Many nursing homes close when for-profit companies decide to buy them, according to Naoko Muramatsu, a professor of community health sciences at the University of Illinois Chicago.
“Nationwide, there are private equity companies. They buy up lots of health care facilities, nursing homes, hospitals, many other things,” she said. “They need to get profit — not to care for older people or people who need care. So the whole focus is profit, and that’s the problem.”
The shortage of beds has ripple effects on hospitals across central Illinois, said Matt Nieukurk, OSF HealthCare’s director of home health and skilled nursing facilities.
When people can’t be safely discharged after an injury or illness, he said they end up stuck in the hospital, which can strain local hospital resources.
“What we’re running into now is the baby boomers that are getting to that age where they’re going to start needing placement,” he said. “Because there’s not enough beds, it’s just going to become a bigger and bigger issue for those hospitals in that area.”
Grassroots efforts aim to address the shortage
Advocates for Aging Care, with the help of the University of Illinois Urbana-Champaign, Parkland College, and Carle Hospital, is working to create a new nursing home in Champaign County. Earlier this year, they received a $500,000 state grant for the project.

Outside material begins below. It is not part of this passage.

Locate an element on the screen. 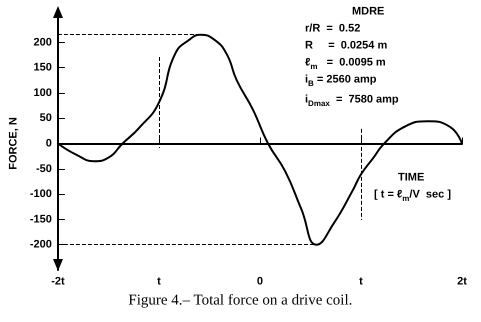 This screenshot has height=322, width=481. y-tick-label: 0 is located at coordinates (49, 144).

“We are talking to some potential developers who can come in and develop a facility here,” Emanuel said. “If we can bring the community together to support that effort. We think we might be able put together enough of an incentive package to attract somebody here.”
If approved, the goal is for the new facility to have 120 beds. Emanuel said they’re hoping to break ground next summer and have the facility open the following year.
Jan Sherbert said she’s optimistic the project will be successful and create positive change for how elderly people are cared for.
“It’s very promising. We just need everybody to come together for this support,” she said. “I think Champaign County may sort of become a focal point of how we can make changes.”